[Collected data]
******

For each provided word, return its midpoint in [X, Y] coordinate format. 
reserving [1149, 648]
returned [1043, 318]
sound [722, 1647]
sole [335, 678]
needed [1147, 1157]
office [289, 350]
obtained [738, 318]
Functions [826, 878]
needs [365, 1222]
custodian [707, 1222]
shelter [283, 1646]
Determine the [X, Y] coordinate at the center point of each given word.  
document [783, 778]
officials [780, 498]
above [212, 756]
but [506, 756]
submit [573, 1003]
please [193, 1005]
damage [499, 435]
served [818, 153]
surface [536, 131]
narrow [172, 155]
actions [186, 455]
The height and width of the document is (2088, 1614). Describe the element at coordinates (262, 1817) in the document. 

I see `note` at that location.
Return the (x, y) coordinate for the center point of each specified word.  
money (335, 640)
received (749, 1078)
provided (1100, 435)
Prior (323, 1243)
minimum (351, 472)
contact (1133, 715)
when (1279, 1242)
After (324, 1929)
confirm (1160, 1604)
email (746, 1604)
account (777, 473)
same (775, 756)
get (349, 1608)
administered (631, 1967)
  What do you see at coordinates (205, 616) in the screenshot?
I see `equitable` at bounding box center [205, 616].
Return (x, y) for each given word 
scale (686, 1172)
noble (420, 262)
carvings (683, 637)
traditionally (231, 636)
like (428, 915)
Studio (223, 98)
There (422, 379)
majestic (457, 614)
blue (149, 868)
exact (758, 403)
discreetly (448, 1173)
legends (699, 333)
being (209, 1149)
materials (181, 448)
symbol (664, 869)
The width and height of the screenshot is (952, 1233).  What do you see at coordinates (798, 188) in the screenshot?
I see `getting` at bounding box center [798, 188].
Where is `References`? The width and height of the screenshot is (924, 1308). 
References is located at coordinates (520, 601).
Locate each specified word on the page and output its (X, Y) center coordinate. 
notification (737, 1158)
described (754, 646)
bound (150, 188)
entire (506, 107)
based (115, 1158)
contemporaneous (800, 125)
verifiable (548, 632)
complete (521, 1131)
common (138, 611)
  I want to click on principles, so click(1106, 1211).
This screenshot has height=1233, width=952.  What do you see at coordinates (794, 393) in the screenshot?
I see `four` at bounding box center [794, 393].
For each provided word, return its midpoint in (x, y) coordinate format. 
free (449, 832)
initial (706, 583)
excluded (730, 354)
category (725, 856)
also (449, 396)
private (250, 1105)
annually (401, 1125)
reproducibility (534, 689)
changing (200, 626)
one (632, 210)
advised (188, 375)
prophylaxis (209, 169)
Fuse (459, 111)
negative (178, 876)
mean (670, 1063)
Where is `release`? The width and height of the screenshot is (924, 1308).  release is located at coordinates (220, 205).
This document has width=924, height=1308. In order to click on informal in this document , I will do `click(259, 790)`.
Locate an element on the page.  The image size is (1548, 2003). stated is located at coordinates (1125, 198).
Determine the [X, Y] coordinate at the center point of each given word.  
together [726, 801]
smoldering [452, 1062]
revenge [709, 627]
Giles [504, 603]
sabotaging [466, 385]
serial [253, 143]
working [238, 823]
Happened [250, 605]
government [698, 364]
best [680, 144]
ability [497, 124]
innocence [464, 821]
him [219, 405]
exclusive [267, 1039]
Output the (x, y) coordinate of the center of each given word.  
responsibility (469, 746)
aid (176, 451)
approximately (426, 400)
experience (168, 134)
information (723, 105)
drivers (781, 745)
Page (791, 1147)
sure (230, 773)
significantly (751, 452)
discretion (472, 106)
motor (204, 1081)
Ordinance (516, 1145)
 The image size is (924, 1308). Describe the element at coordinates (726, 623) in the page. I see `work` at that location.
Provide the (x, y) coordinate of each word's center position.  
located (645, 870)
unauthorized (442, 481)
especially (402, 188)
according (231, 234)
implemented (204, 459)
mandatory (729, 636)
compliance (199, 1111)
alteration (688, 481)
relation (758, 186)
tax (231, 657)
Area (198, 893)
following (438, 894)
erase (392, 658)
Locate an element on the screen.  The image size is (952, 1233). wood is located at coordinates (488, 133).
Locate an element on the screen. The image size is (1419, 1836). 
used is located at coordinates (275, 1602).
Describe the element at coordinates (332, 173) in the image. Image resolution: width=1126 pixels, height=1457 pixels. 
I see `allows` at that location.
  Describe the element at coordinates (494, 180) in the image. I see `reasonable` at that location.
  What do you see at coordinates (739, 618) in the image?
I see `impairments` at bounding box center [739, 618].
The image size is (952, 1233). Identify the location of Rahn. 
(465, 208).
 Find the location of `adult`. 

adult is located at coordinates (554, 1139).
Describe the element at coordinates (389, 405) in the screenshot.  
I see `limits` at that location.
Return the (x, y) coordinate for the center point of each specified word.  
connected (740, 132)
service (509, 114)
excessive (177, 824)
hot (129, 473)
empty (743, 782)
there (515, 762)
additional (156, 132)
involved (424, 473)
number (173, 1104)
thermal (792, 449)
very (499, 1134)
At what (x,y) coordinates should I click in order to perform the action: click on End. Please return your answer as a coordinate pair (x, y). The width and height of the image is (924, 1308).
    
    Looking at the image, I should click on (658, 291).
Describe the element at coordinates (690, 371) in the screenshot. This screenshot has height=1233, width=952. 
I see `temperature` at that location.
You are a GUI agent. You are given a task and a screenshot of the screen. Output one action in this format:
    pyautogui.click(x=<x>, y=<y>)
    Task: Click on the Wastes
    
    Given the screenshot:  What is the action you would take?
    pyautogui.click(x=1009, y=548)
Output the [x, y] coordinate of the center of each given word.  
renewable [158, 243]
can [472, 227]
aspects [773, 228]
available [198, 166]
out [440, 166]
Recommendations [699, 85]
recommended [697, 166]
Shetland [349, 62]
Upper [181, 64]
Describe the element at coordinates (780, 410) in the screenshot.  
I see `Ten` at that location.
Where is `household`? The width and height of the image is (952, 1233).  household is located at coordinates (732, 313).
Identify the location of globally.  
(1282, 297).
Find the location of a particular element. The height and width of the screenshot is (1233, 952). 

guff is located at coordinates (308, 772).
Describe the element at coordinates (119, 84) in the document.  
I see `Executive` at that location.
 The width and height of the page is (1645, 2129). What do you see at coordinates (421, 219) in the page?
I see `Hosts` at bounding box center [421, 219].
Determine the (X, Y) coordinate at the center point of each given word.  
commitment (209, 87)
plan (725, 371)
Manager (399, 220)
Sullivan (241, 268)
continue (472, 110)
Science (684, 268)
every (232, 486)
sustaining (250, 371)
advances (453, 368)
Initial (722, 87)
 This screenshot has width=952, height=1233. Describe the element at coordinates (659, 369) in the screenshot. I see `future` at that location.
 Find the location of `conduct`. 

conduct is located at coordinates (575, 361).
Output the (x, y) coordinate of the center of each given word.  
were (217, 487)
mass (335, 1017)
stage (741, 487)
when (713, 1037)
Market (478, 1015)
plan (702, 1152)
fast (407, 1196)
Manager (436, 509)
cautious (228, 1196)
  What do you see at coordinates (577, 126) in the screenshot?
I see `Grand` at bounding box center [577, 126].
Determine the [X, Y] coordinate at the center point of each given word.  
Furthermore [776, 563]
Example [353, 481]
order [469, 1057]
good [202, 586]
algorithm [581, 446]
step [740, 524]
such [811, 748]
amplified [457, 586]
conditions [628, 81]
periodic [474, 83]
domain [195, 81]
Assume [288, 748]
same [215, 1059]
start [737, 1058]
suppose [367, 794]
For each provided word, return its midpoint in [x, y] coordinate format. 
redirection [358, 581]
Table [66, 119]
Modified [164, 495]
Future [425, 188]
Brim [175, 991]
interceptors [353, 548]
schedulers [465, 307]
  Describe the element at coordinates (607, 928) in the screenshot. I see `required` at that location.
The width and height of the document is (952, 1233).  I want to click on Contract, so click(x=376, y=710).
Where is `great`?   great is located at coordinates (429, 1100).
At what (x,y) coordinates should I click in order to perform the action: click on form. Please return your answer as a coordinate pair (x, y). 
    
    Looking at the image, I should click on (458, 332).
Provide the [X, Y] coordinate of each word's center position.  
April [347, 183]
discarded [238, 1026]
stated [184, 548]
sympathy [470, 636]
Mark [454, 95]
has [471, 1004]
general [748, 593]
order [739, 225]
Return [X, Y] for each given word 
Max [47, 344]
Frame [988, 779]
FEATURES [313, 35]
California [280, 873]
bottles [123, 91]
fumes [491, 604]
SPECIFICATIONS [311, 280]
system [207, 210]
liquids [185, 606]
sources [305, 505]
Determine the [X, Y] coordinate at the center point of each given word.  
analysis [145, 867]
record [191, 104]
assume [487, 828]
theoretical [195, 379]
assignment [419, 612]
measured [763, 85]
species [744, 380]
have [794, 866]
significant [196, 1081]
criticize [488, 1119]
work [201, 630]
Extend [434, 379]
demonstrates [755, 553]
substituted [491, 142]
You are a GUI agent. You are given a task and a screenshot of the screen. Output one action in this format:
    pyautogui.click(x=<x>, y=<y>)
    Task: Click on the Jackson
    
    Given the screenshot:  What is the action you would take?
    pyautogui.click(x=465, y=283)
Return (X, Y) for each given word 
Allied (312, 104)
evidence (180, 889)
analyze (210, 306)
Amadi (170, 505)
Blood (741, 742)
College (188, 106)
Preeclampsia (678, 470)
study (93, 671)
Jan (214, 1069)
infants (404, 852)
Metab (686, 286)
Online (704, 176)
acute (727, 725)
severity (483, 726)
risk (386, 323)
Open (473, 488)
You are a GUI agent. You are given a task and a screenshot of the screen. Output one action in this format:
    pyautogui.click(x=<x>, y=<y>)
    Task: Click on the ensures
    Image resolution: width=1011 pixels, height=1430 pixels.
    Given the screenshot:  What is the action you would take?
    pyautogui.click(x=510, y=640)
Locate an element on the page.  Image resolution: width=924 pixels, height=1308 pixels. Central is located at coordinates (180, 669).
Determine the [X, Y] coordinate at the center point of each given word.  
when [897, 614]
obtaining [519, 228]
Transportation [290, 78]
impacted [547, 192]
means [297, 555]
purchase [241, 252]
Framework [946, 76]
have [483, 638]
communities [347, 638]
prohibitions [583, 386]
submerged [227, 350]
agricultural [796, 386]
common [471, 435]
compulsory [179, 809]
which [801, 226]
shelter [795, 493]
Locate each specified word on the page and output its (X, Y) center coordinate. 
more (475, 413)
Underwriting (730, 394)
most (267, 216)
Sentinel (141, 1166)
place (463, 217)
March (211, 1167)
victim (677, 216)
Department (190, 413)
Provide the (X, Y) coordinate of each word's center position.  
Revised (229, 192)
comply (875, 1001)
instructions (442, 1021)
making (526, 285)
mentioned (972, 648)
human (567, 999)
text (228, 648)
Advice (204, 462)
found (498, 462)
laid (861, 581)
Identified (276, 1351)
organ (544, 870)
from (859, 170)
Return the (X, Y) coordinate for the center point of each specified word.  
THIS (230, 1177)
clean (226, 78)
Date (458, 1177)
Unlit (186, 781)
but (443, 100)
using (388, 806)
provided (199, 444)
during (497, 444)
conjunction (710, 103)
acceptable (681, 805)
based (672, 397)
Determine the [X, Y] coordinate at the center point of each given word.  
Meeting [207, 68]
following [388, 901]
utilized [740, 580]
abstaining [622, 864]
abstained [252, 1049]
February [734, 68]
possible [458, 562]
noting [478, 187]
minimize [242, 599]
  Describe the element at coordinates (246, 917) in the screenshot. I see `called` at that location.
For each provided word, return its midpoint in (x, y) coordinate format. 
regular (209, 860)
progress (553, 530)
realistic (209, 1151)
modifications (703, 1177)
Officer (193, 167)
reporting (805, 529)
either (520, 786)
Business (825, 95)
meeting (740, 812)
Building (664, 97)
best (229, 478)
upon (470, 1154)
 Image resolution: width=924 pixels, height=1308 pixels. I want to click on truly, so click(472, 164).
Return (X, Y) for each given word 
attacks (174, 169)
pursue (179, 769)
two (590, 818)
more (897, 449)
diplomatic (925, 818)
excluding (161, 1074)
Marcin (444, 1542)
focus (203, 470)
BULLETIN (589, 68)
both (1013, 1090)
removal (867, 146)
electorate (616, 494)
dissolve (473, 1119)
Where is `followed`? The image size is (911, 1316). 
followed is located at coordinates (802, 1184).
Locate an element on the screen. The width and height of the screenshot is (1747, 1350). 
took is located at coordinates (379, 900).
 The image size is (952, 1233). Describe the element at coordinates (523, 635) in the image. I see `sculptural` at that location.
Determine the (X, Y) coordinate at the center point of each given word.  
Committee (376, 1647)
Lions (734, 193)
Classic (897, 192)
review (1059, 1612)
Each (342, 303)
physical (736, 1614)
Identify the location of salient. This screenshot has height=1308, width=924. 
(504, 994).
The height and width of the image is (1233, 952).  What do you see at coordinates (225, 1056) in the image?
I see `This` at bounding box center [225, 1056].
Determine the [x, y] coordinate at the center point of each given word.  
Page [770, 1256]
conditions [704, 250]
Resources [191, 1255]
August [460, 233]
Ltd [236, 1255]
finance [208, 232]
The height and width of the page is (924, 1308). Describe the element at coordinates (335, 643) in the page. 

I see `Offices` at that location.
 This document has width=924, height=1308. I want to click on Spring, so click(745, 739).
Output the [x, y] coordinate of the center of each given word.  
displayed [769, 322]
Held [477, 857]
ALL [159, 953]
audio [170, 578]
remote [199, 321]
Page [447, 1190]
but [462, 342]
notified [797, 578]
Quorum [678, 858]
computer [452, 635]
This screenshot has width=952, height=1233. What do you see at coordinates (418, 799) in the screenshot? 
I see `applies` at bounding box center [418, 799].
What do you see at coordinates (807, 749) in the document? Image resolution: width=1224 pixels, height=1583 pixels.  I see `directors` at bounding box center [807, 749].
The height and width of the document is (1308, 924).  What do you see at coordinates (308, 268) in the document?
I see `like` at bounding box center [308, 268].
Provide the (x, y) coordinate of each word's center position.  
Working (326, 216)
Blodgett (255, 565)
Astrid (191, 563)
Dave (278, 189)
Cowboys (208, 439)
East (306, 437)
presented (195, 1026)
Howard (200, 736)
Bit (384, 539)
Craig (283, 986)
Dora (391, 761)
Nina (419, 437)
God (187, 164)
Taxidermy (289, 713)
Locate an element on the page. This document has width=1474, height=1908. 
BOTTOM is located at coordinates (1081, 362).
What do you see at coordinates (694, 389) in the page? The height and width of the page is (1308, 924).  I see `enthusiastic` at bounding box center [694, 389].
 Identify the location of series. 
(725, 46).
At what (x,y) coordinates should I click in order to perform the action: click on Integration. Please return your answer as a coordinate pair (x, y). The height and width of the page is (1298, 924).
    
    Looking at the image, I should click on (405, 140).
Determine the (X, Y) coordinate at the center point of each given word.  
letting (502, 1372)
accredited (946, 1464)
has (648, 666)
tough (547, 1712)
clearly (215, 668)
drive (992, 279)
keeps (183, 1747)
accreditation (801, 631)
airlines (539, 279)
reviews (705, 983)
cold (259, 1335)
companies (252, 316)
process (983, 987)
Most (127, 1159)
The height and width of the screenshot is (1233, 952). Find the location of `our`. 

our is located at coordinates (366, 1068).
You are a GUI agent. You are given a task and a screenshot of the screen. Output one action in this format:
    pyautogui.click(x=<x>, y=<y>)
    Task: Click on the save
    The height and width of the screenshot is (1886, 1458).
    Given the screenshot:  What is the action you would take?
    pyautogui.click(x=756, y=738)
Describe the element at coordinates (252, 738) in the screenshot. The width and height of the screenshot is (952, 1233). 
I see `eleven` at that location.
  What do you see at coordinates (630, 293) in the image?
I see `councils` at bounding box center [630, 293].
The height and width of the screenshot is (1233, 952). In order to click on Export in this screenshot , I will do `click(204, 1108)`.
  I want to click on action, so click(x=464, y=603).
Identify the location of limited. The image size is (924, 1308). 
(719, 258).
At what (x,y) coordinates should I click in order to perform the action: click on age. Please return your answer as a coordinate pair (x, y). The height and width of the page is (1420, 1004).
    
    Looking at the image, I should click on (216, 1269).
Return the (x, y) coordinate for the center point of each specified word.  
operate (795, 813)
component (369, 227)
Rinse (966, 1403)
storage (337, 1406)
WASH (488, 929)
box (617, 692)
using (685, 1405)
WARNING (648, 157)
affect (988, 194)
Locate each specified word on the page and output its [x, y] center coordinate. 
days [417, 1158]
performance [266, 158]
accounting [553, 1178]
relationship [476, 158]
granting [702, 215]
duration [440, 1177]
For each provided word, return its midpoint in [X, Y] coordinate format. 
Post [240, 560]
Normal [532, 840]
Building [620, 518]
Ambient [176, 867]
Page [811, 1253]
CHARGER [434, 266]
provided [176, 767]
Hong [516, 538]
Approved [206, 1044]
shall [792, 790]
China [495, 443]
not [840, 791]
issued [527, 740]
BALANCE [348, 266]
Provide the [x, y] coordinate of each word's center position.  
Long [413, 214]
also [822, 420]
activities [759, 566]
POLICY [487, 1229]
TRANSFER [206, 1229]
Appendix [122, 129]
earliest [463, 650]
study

******

**Work instructions:** Arrange the material from the line containing "The height and width of the screenshot is (1233, 952). In" up to and including the line containing "(719, 258)." as a Markdown table with the columns Row and Text, putting a running row number under Row and each line under Text, and leaving out any blank lines.

**Exercise result:**
| Row | Text |
|---|---|
| 1 | The height and width of the screenshot is (1233, 952). In order to click on Export in this screenshot , I will do `click(204, 1108)`. |
| 2 |   I want to click on action, so click(x=464, y=603). |
| 3 | Identify the location of limited. The image size is (924, 1308).  |
| 4 | (719, 258). |